An important harmonisation effort is being done around our two key dimensions of positioning indicators, organisations and geographic information. This will result, at European level, with a set of actor-based registers. Tools for geocoding and geoclustering have been tailored to our needs and are now in the process of being applied to all RISIS datasets.

All research WP have started and we are really optimistic for the new dataset on ‘fast growing mid-size’ firms, a major issue for European industry, and for the new repository of innovation and research policies (where an agreement is being reached with OECD). Significant developments have taken place both on PhD careers, a really challenging new European-level platform, and on PROs, where we have chosen to progress step by step.

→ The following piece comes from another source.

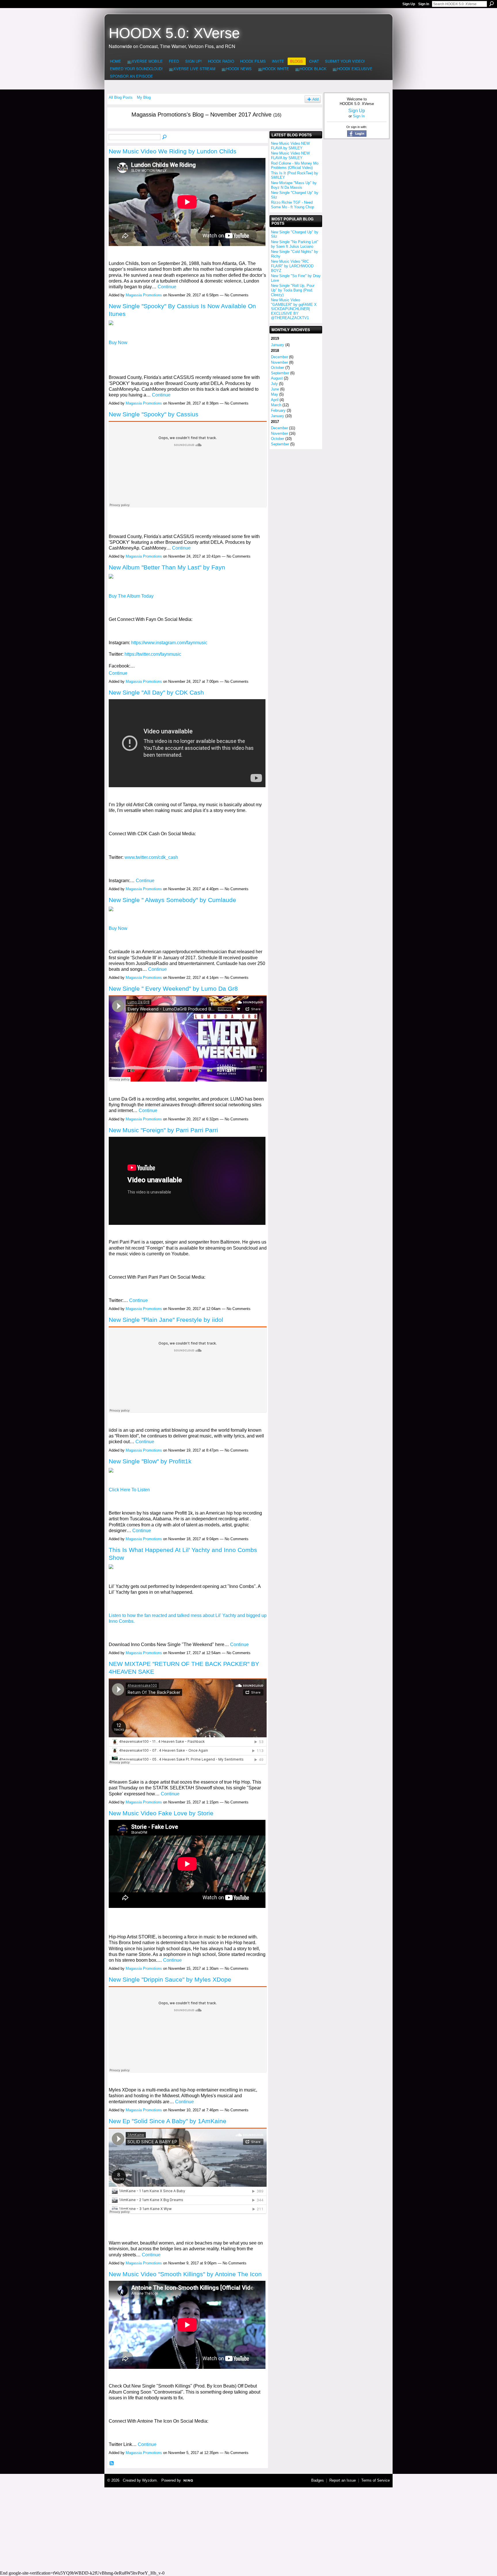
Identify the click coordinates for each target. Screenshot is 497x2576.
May (274, 394)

For communication with the community, we support the main channel of encounter between researchers, the ENID conference (Leiden in September 2014, Lugano in September 2015, Valencia for 2016 and Paris for 2017). Results being there, we have now defined a full communication strategy and allocated responsibilities. One of the first impact lies in the strong evolution of our website.

Potential Impact:
We now have opened 10 datasets (and have 2 under opening), 1 platform (CORTEXT, the second one SMS opening in March 2017). We now have a rich website and a central access and process for using the datasets. Visits were slow to start, but the rhythm of visits is increasing and is supported by our extensive training effort. Similarly the use of our semantic analysis platform, CORTEXT, is far beyond our most positive expectations. And we are now devising joint activities with other EC research infrastructures to help develop their own ‘positioning’.
Thanks to our extensive harmonisation efforts, we are finalising the enrichment of datasets on the organisational and geographical levels in order to open a complete new set of treatment possibilities. The first demonstrators showing the power of organisation and placed based integration of RISIS datasets have been presented at the last RISIS annual week (January 2017).
The repository of policy evaluations has opened and is articulated with the OECD-World Bank Innovation Policy Platform (IPP). And very soon the new dataset on the critical issue of mid sized firms in Europe will complement our datasets on the internationalisation of large firms and on the developments of venture fund-backed start-up firms.
These results highlight the potential of such an infrastructure which does not only serve our community, but has elements of it that serve more widely other scientific communities (as is for instance mirrored by the very large demand for using our start-up firm dataset).
This has driven us to enter sooner than anticipated in a second stage, that is progressively generalising distant access (rather than visits) and fostering the ability for problem-based combination of multiple datasets (through a variety of options). This requires that we develop an overall computer architecture of the project (what we call the RISIS Core Facility). This is on-going with the development and testing of key functional aspects (in particular dealing with user authentification and dashboards, the technical organisation of conditional access and of the central datastore.
Doing these, we think that we provide a really new resource for our community, participate in the changing understanding and balance between qualitative and qualitative approaches in social science research, but also offer a new model for organising and sharing data (combining the maintenance of key datasets, the development of shared field specific resources, and the tailoring of platforms to field issues) that can apply to many fields in social sciences.